Limites de cette enquête
Malgré une participation quasi exhaustive des ES grâce à la collaboration des EOH et des services de chirurgie cardiaque, cette enquête présente certaines limites. Il s’agit d’une enquête déclarative et les biais de déclaration sont toujours possibles. Concernant les questions sur les pratiques d’entretien des GT, la perte d’informations associée aux données manquantes a tendance à diminuer de manière artificielle les proportions de conformité.

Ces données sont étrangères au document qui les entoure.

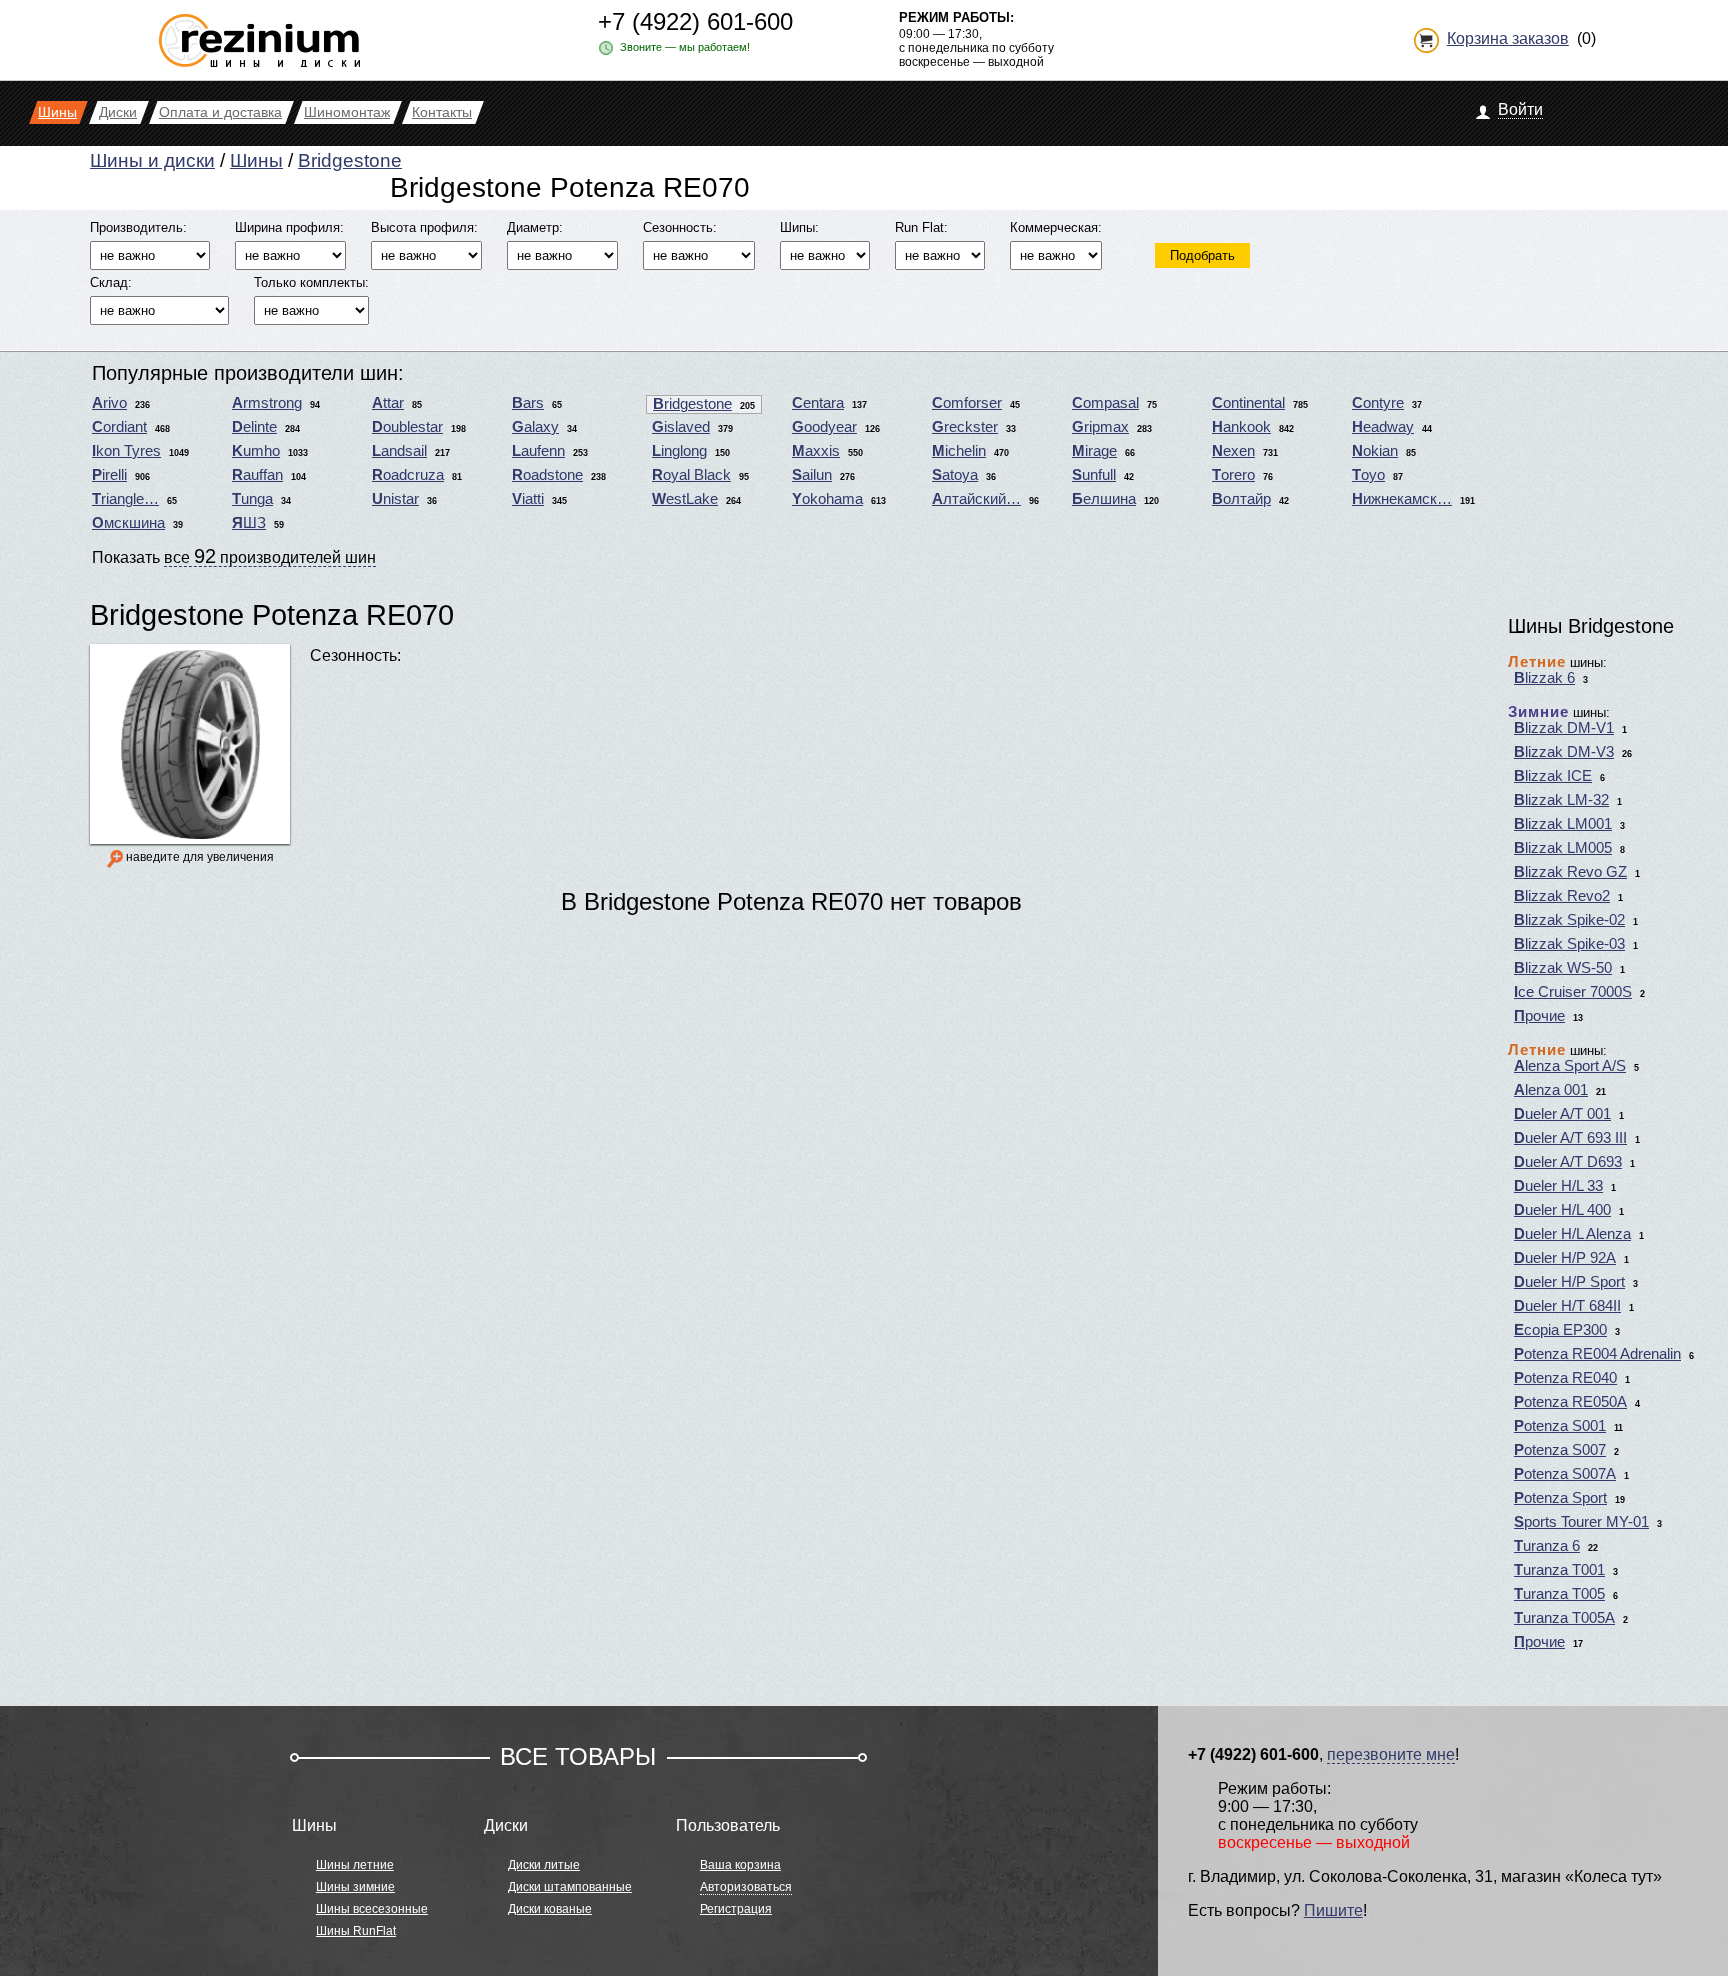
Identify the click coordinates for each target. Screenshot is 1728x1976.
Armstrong (267, 403)
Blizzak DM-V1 (1564, 728)
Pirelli (109, 475)
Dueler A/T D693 (1568, 1162)
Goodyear (824, 427)
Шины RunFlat (356, 1931)
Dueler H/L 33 (1558, 1186)
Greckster (965, 427)
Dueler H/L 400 (1562, 1210)
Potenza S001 (1560, 1426)
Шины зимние (355, 1887)
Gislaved (681, 427)
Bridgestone (350, 160)
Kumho (256, 451)
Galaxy (535, 427)
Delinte (254, 427)
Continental (1248, 403)
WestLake (685, 499)
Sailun (812, 475)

Par ailleurs, les données relatives aux résultats microbiologiques de prélèvements de l’eau des GT à la recherche de mycobactéries depuis 2015 sont susceptibles d’être sous-estimées du fait de leur recueil rétrospectif. En outre, l’absence d’information sur les conditions dans lesquels ces prélèvements ont été réalisés est préjudiciable pour l’interprétation des résultats (protocole de prélèvement, et prélèvement avant un cycle d’entretien ou prélèvement après un ou plusieurs cycles d’entretien).
Conclusion
Lors de cette enquête, aucun nouveau cas d’infection à M. chimaera après un acte de chirurgie cardiaque sous circulation extracorporelle (CEC) n’a été identifié depuis 2015. Les publications internationales récentes montrent que l’épidémie d’infections à M. chimaera était associée à une contamination lors de la fabrication des appareils [19].
Cette enquête montre que des progrès sont encore à faire pour la recherche active de cas, la recherche de MNT en peropératoire devant toute endocardite infectieuse et la désinfection des GT, malgré une diffusion large des MARS de 2015 et 2017 [26,27].
Les mesures de désinfection des GT et les prélèvements d’eau de ceux-ci sont pratiqués de façon inégale et rarement en conformité avec les recommandations des fabricants pour la désinfection des GT. Néanmoins, ces dernières semblent difficilement applicables, en particulier concernant les prélèvements microbiologiques. Ceux réalisés retrouvent une flore abondante, incluant des mycobactéries. Les difficultés rencontrées par les ES pour la mise en œuvre de l’entretien des GT en conformité avec les recommandations des fabricants et l’absence de lien démontré entre les procédures recommandées et le risque infectieux suggèrent la nécessité de recommandations nationales fondées sur l’analyse de la littérature et l’avis d’experts. Le Haut conseil de la santé publique doit être saisi par le ministère de la Santé dans ce sens.
Notes :
1- Questionnaire ECDC d’octobre 2016 : Mycobacterium chimaera questionnaire for epidemiological update.
2- Critères d’entretien des GT relevant du remplissage du réservoir, de la désinfection et de la maintenance des GT (selon les recommandations antérieures à l’alerte ECDC).